# START OF Material provided

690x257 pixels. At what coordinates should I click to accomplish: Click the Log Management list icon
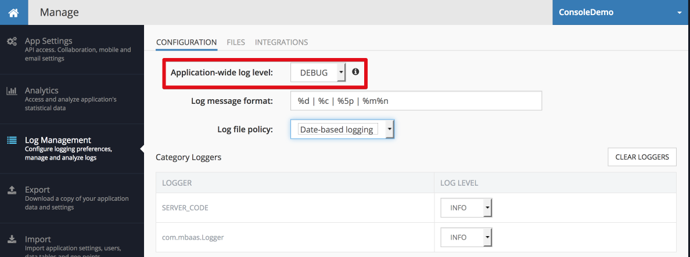12,140
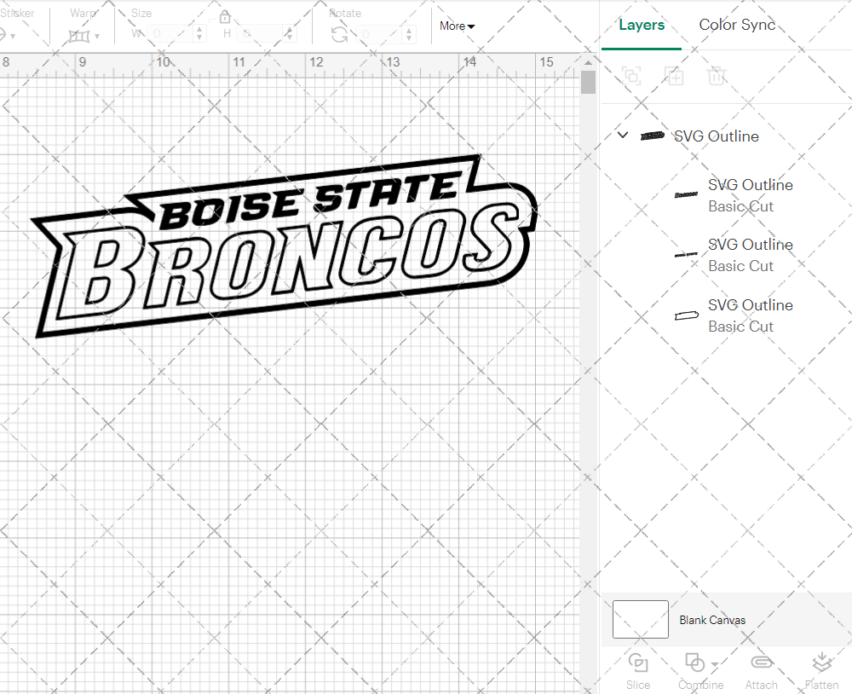
Task: Click the Sticker option
Action: [19, 13]
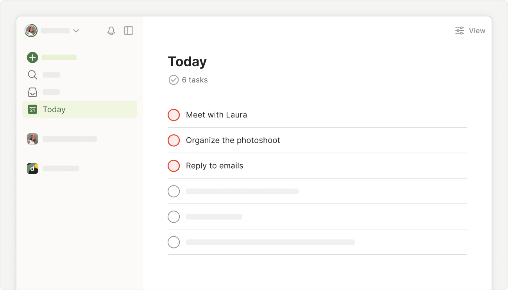
Task: Click the green add task plus icon
Action: [x=32, y=57]
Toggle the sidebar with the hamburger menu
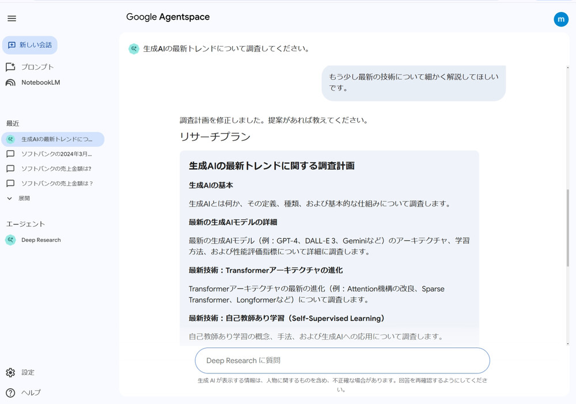 pyautogui.click(x=11, y=18)
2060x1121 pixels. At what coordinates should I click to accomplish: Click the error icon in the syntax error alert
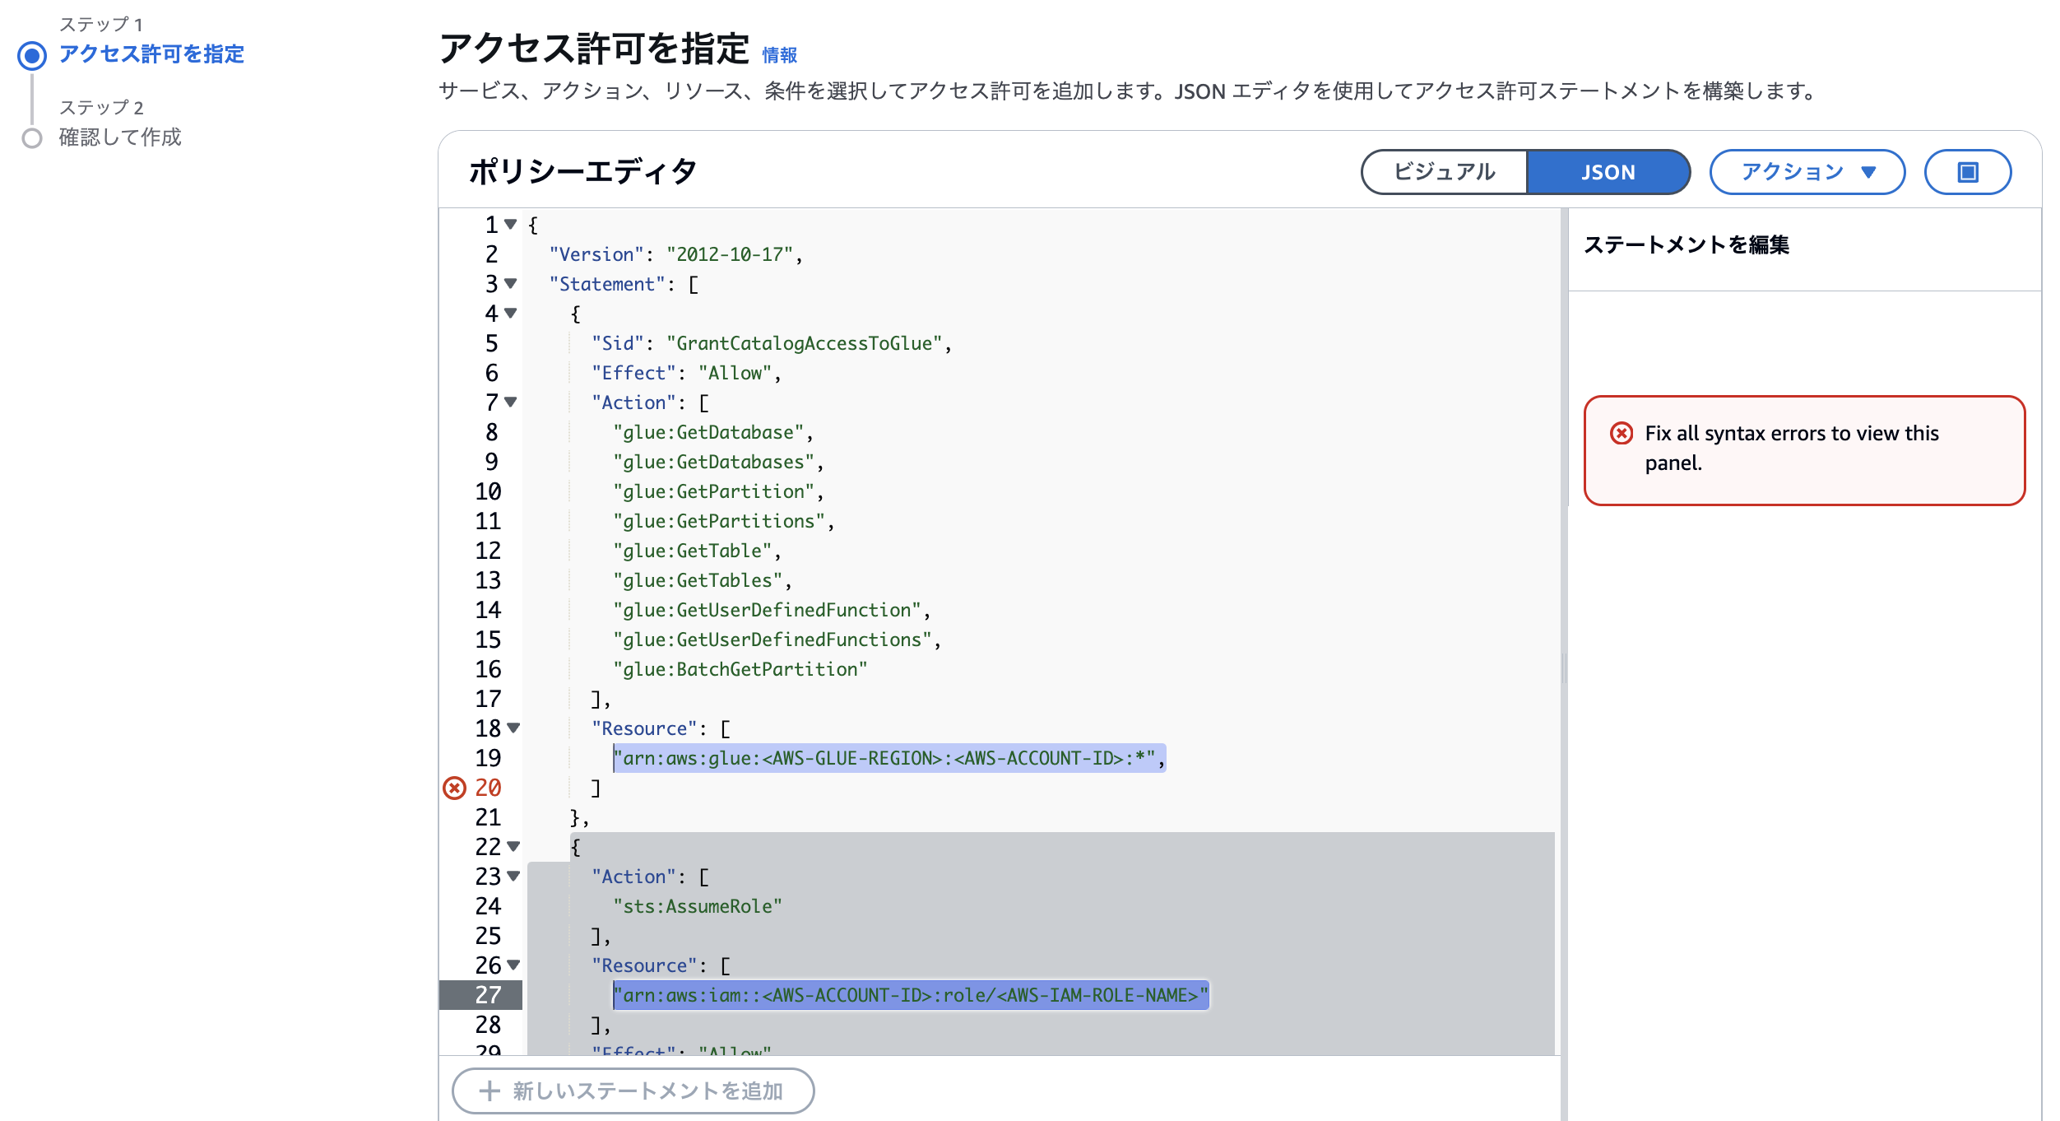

# END OF Material provided

* Required work *
Rewrite every one of the records above, replacing "At what coordinates" with "Where" and keeping everything else the same. Leave out the pictures.

* Final result *
690x257 pixels. Where should I click to accomplish: Click the Log Management list icon
12,140
Task: Click the Sticker option
Action: [19, 13]
Task: Click the green add task plus icon
Action: [x=32, y=57]
Toggle the sidebar with the hamburger menu
 pyautogui.click(x=11, y=18)
2060x1121 pixels. Where should I click to accomplish: Click the error icon in the syntax error alert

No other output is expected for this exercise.